CSS选择器是通过CSS样式规则来选取HTML元素的一种方法。它直观、简洁且易于理解，是Scrapy中常用的选择器之一。

1.1 基本用法

在Scrapy中，可以使用 response.css() 方法来使用CSS选择器。

以下是常用的CSS选择器示例：

1.2 提取属性和文本

CSS选择器不仅可以选择元素，还可以提取元素的属性和文本内容。

使用 ::attr(attribute_name) 可以提取属性，使用 ::text 可以提取文本。

python 复制代码

import scrapy

class CSSSelectorSpider(scrapy.Spider):
    name = "css_selector_spider"
    start_urls = ['https://jsonplaceholder.typicode.com/users']

    def parse(self, response):
        # 提取用户的名字
        names = response.css('.username::text').getall()
        for name in names:
            yield {'name': name}
        
        # 提取用户的电子邮件地址
        emails = response.css('.email::text').getall()
        for email in emails:
            yield {'email': email}

1.3 嵌套选择

CSS选择器还可以进行嵌套选择，从父元素选择子元素。

python 复制代码

import scrapy

class CSSSelectorSpider(scrapy.Spider):
    name = "css_selector_spider"
    start_urls = ['https://jsonplaceholder.typicode.com/comments']

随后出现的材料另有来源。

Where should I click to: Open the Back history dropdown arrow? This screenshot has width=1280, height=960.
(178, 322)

    def parse(self, response):
        # 选择具有特定类的div中的所有评论
        comments = response.css('div.comment-body p::text').getall()
        for comment in comments:
            yield {'comment': comment}

2. XPath选择器

XPath选择器是一种通过路径表达式来选取XML或HTML文档中的节点的方法。

它功能强大，支持复杂的节点选择和条件过滤。

2.1 基本用法

在Scrapy中，可以使用 response.xpath() 方法来使用XPath选择器。

以下是一些常用的XPath选择器示例：

python 复制代码

import scrapy

class XPathSelectorSpider(scrapy.Spider):
    name = "xpath_selector_spider"
    start_urls = ['https://jsonplaceholder.typicode.com/posts']

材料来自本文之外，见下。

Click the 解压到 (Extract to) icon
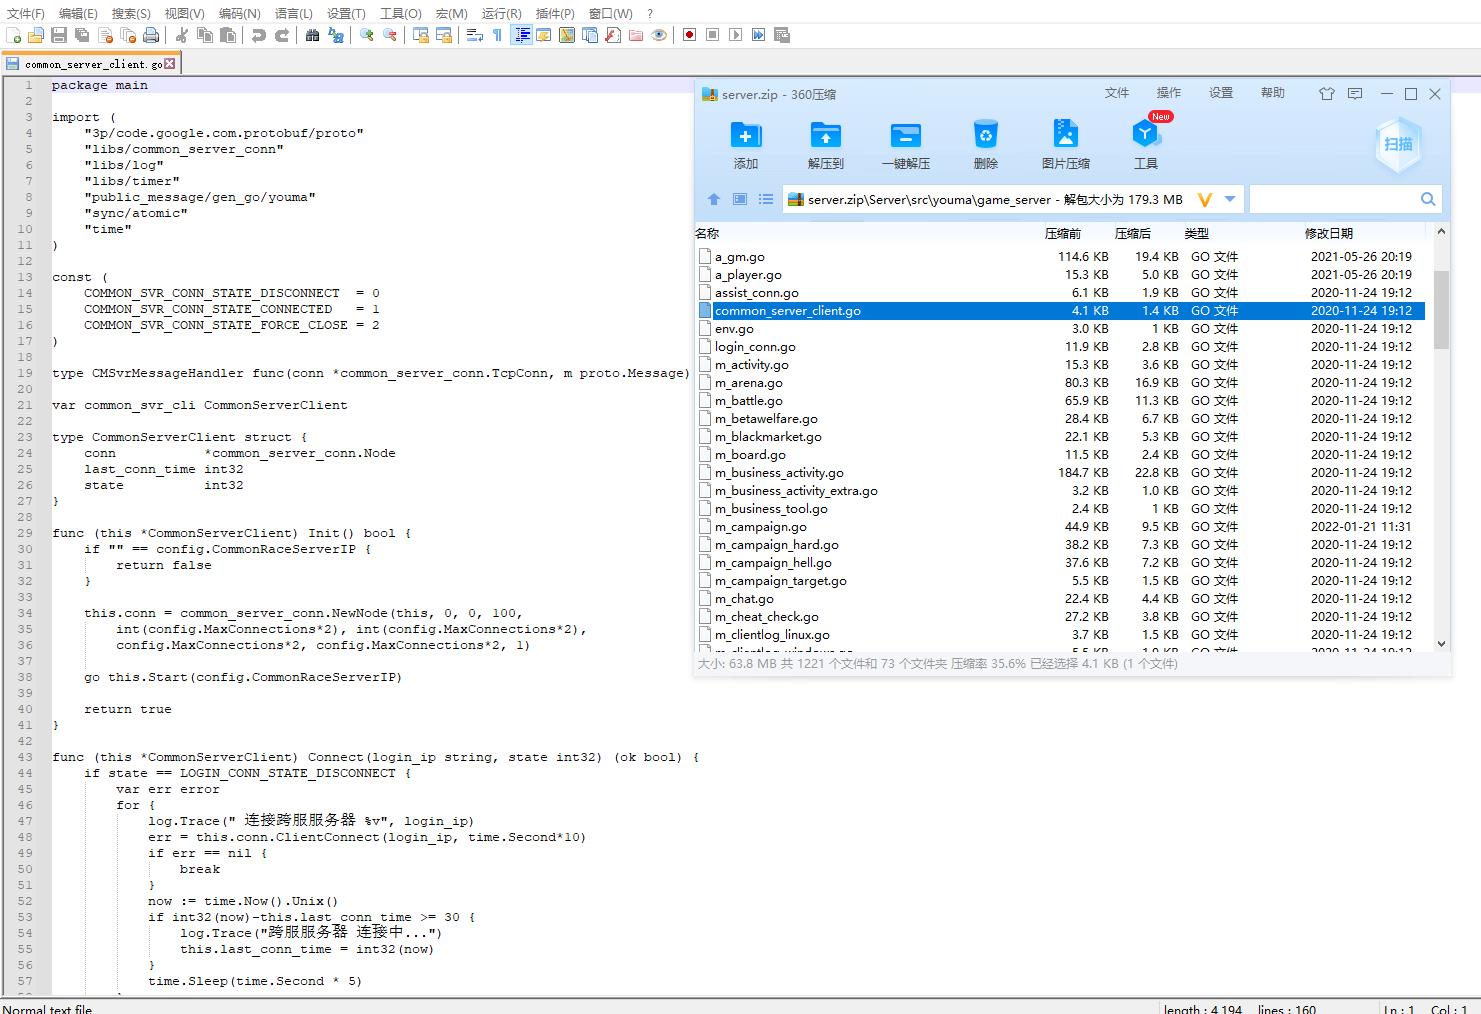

    def parse(self, response):
        # 选择所有的文章标题
        titles = response.xpath('//h2/text()').getall()
        for title in titles:
            yield {'title': title}

2.2 提取属性和文本

XPath选择器同样可以提取元素的属性和文本内容。

使用 @attribute_name 可以提取属性，使用 text() 可以提取文本。

python 复制代码

import scrapy

class XPathSelectorSpider(scrapy.Spider):
    name = "xpath_selector_spider"
    start_urls = ['https://jsonplaceholder.typicode.com/users']

    def parse(self, response):
        # 提取用户的名字
        names = response.xpath('//div[@class="username"]/text()').getall()
        for name in names:
            yield {'name': name}
        
        # 提取用户的电子邮件地址
        emails = response.xpath('//div[@class="email"]/text()').getall()
        for email in emails:
            yield {'email': email}

2.3 条件过滤

XPath选择器支持复杂的条件过滤，可以根据元素的属性值或文本内容进行筛选。

python 复制代码

import scrapy

class XPathSelectorSpider(scrapy.Spider):
    name = "xpath_selector_spider"
    start_urls = ['https://jsonplaceholder.typicode.com/comments']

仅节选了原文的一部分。